→ **Extract provided**:
▬▬▬▬▬▬

Id. at 465-66, 94 S.Ct. at 1219.
Thus, in view of the onerous burden cast on a party requesting injunctive relief, the Declaratory Judgment Act was created to enable a federal court to determine the constitutionality of a statute without issuing a preliminary injunction with its coercive effect. As stated in Perez v. Ledesma, 401 U.S. 82, 91 S.Ct. 674, 27 L.Ed.2d 701 (1971):
The express purpose of the Federal Declaratory Judgment Act was to provide a milder alternative to the injunction remedy. . . .
. . . Though it may be persuasive, it is not ultimately coercive; non-compliance with it may be inappropriate, but is not contempt.
Id. At 111, 126, 91 S.Ct. at 690, 696.
If the government's position is correct, and a Single judge under § 2283 (or § 1651) may enjoin enforcement of a state statute by granting a stay in aid of its jurisdiction, then the government has discovered an easy way to circumvent the Congressional purpose in requiring three judges to hear such cases. Under the government's approach, a litigant could avoid the requirements of § 2281 merely by seeking declaratory relief before a single judge and then moving to stay the state proceeding in which the statute is being enforced. The trial court's characterization of its order as simply in aid of its jurisdiction or as in fact issued on the substantive grounds of irreparable harm and probability of success on the merits is of little moment.4 The coercive effect is the same, and the provisions of § 2281 require three judges to grant the injunctive relief.5
A party seeking a preliminary injunction is required to demonstrate the traditional prerequisites for injunctive relief. Leiter Minerals, Inc. v. United States, 352 U.S. 220, 225, 77 S.Ct. 287, 1 L.Ed.2d 267 (1957).6 Movants must demonstrate a substantial probability of success on the merits and irreparable injury. See Minnesota Bearing Co. v. White Motor Corp., 470 F.2d 1323, 1326 (8th Cir. 1973).7 It is not clear whether under the plaintiffs' view of the statutes the movant would still be required to demonstrate these prerequisites. If not, the plaintiffs' argument circumvents not only § 2281's requirement of a three-judge court but also the heavy burden required for the issuance of a preliminary injunction.

▬▬▬▬▬▬

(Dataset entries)

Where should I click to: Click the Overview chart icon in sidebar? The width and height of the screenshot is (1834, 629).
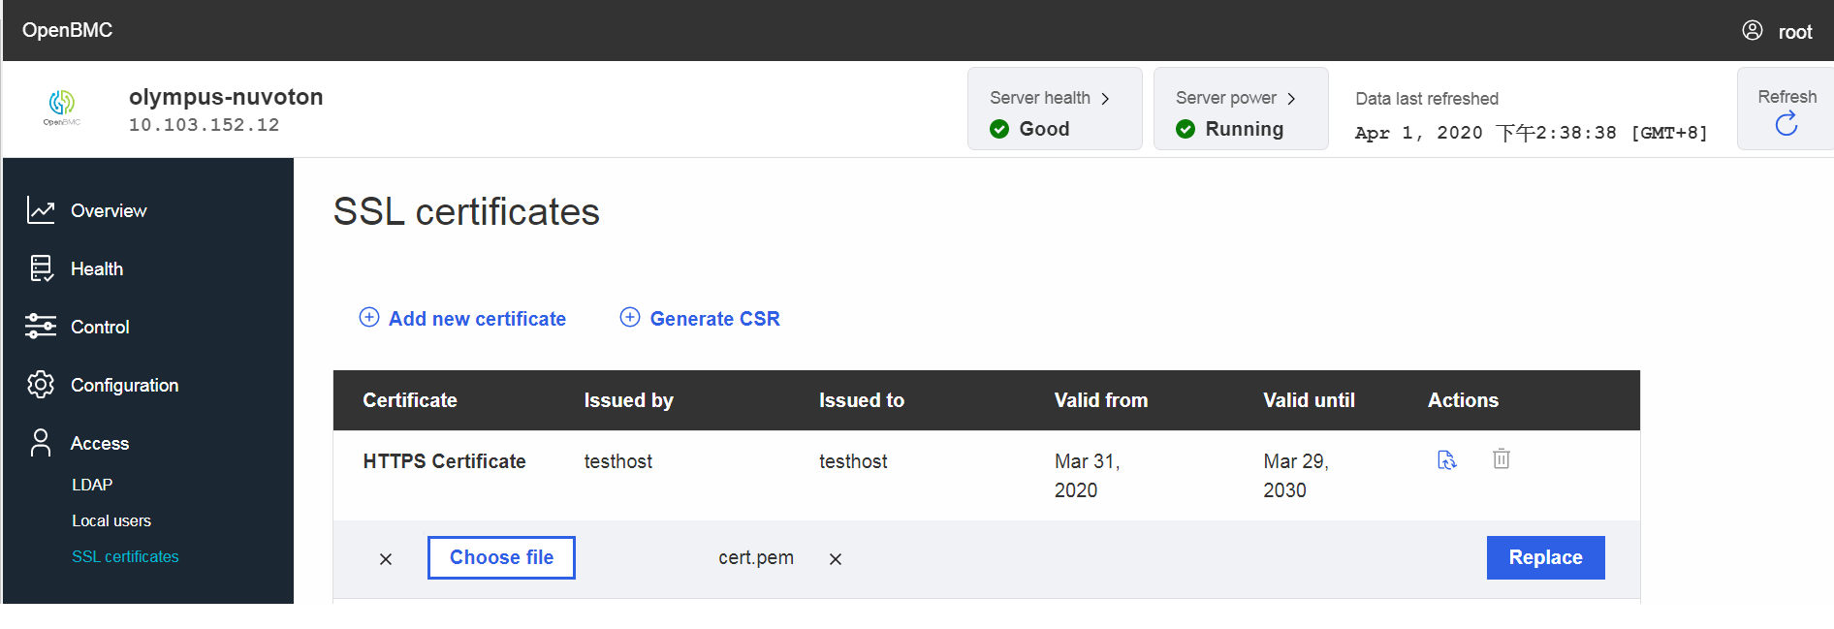(41, 210)
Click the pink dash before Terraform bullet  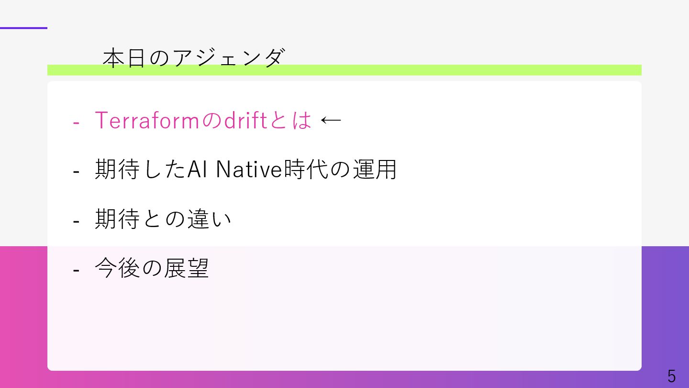click(x=76, y=122)
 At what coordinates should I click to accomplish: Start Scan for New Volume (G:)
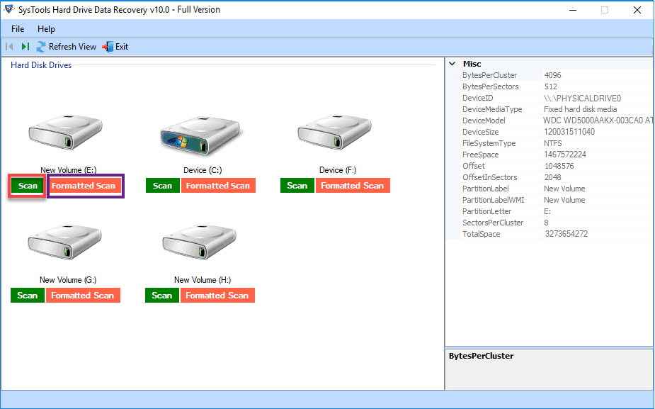pos(28,296)
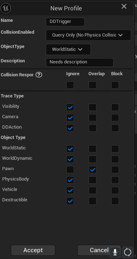137x259 pixels.
Task: Expand the ObjectType WorldStatic dropdown
Action: pyautogui.click(x=68, y=49)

▬▬▬▬▬▬

→ **Work to complete**:
a. Please retype the lines of the listing starting at the line that contains "At what coordinates" and ending at the last line of the listing, with both ends included, and leave out the pictures.
b. Continue the opinion excerpt on preliminary injunctions and the three-judge court requirement from where it stops.
The opinion excerpt and the listing have no connection to each other.

→ **Expected responses**:
a.
 At what coordinates should I click to accomplish: Start Scan for New Volume (G:)
pos(28,296)
137x259 pixels.
Task: Expand the ObjectType WorldStatic dropdown
Action: pyautogui.click(x=68, y=49)

b.
Under the circumstances we do not pass on whether the court abused its discretion by granting the stay or in refusing to abstain in deference to the state administrative proceeding. We hold that a single judge was without jurisdiction to enter a preliminary injunction against the enforcement of the state statute when a declaration of unconstitutionality of that statute was the relief sought. The motion for the stay required the district court to request a three-judge court to pass on the injunctive relief sought.
The stay is vacated and the cause remanded to the district court for further proceedings.
The Honorable JOHN K. REGAN, United States District Judge, Eastern District of Missouri, sitting by designation
An order staying proceedings before another court or administrative body is an order granting an injunction and therefore appealable under 28 U.S.C. § 1292(a)(1). See Penoro v. Rederi A/B Disa, 376 F.2d 125, 128 (2nd Cir. 1967); accord, Firestone Tire & Rubber Co. v. International Union, 476 F.2d 603, 604-05 (5th Cir. 1973); Canadian Filters (Harwich) Ltd. v. Lear-Siegler, Inc., 412 F.2d 577 (1st Cir. 1969); Kerotest Mfg. Co. v. C-O-Two Fire Equipment Co., 189 F.2d 31 (3rd Cir. 1951), aff'd 342 U.S. 180, 72 S.Ct. 219, 96 L.Ed. 200 (1952). See also 9 J. Moore, Federal Practice P 110.20(1), at 235 (2d ed. 1973)
28 U.S.C. § 2283. Stay of State court proceedings
A court of the United States may not grant an injunction to stay proceedings in a State court except as expressly authorized by Act of Congress, or where necessary in aid of its jurisdiction, or to protect or effectuate its judgments.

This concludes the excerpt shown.